New market dynamics require new financial decision-making, and Ascend Analytics provides the analytics needed to make prudent financial decisions.
As the energy transition advances and renewables make up growing portions of supply stacks, many assumptions traditionally used by production cost models no longer hold. Many fundamental forecasts suffer from a backwards-looking paradigm, in which gas always sets the marginal price and inexorably increasing gas prices keep the market price of power rising as well. In reality, weather will serve as the critical underlying driver for both demand and supply, driving price formation. Renewables and storage will increasingly become price setters in energy, capacity, and ancillary markets. Government policies and corporate clean energy goals will drive clean energy demand beyond what purely economic models might predict.
Amid these rapidly changing market dynamics, choosing the right energy forecast that captures the key driving forces of the energy transition has never been more critical. Energy market forecasts serve as critical foundations for developers, utilities, independent power producers (IPPs), energy project investors, asset owners and operators, and electric retailers. The right forecasts anticipate the changing market dynamics of the energy transition, helping to maximize investment returns, minimize risks, and optimize project siting, sizing, valuation, origination, and operation. Choosing the right forecast can be the difference between profit and loss.
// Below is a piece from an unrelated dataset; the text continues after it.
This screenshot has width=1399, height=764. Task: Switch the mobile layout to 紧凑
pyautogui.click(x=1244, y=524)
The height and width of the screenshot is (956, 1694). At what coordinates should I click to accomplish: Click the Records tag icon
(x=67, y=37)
Recent rises in capacity prices in PJM and elsewhere have generated significant pushback from load-serving entities, ratepayer advocates, politicians, and other stakeholders. However, the fast-approaching era of load growth and energy transition will necessarily lead to high capacity prices being the new normal.
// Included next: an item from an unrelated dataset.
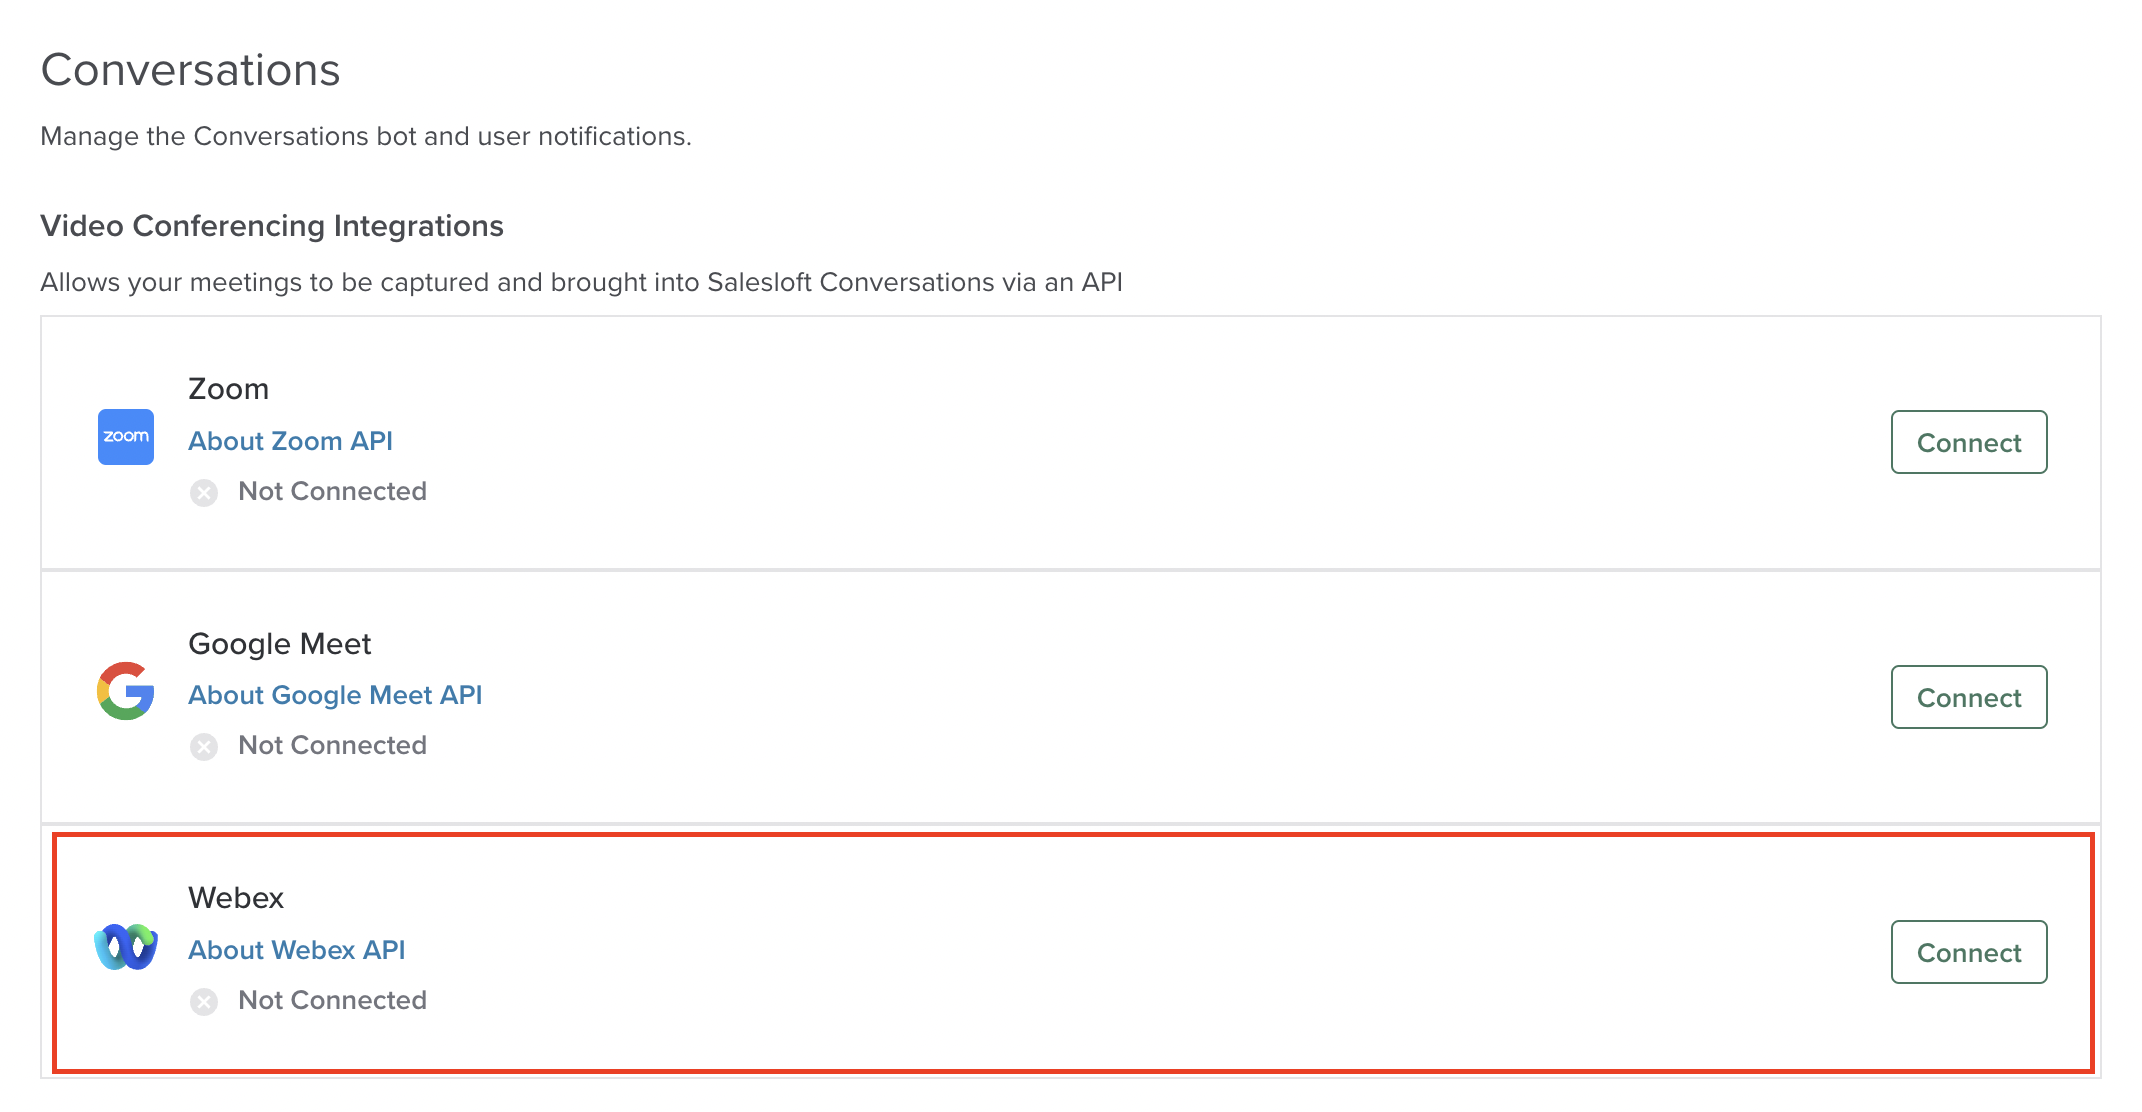This screenshot has width=2142, height=1112.
Task: Select the gray x indicator under About Zoom API
Action: pos(204,492)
The past 20 years have seen largely flat electricity demand growth across most of the country, driven by a combination of improving energy efficiency, increasing behind-the-meter (BTM) solar generation, offshoring of manufacturing, and an economic shift toward service industries with low energy intensity. While ERCOT and SPP serve as notable exceptions due to a combination of increased population, economic growth, and territory expansion in SPP, the remaining US markets have all seen minimal growth in peak demand since the early 2000s, as Figure 1 shows. MISO’s peak demand even remains close to where it was in the early 2000s despite a jump when the southern portion joined the system in 2013.
While load growth has been limited over the past two decades, a new era of demand growth is beginning. Data center buildout has emerged as a focus point for many recent demand forecast revisions, and will serve as an important driver for load growth. However, electrification of transportation, heating, and industrial demand were already expected to drive load growth on their own. As Figure 2 shows, industrial and transportation sectors are largely served by fossil fuels with minimal contributions from the electrical sector. An energy transition in which these end uses become served by electricity would necessitate substantial demand growth since the end-use energy in these two sectors alone is larger than the total current US electricity production.
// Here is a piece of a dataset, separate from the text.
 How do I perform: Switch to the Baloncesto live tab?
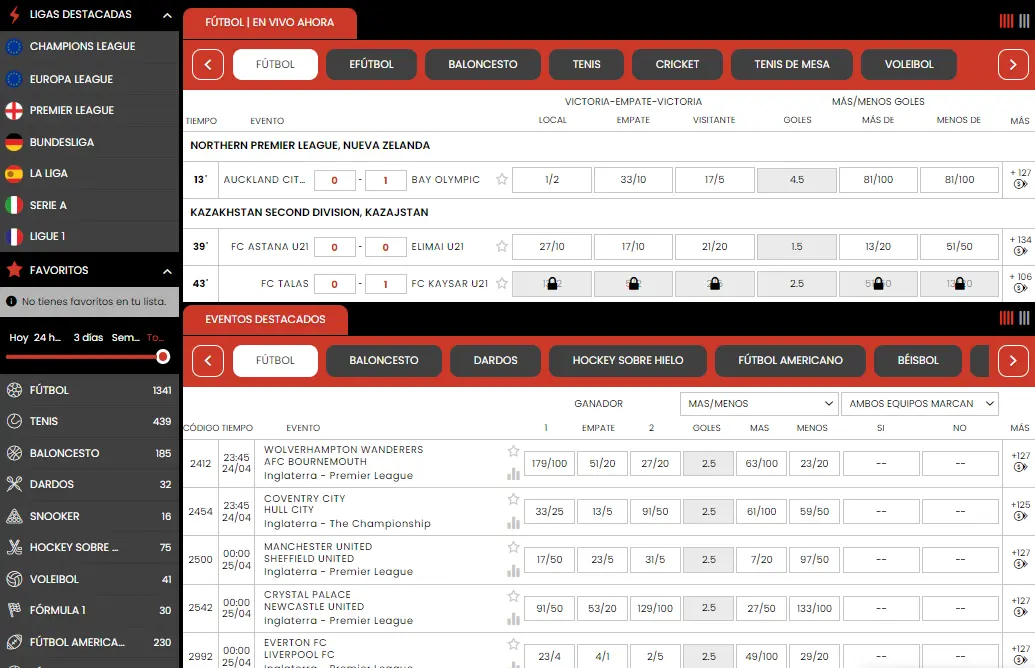482,64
In addition to the general resumption of load growth, many loads will experience significant differences in timing, flexibility, and reliability impacts relative to historical patterns. Because shortages will be unlikely to occur when renewables are producing at high levels, net load (total load minus renewable production) will become more important than gross load peaks. The availability of duration-limited resources such as batteries will also play a critical role in determining when reserves run the lowest. As peak conditions widen, duration-limited resources will struggle to further reduce peak demand.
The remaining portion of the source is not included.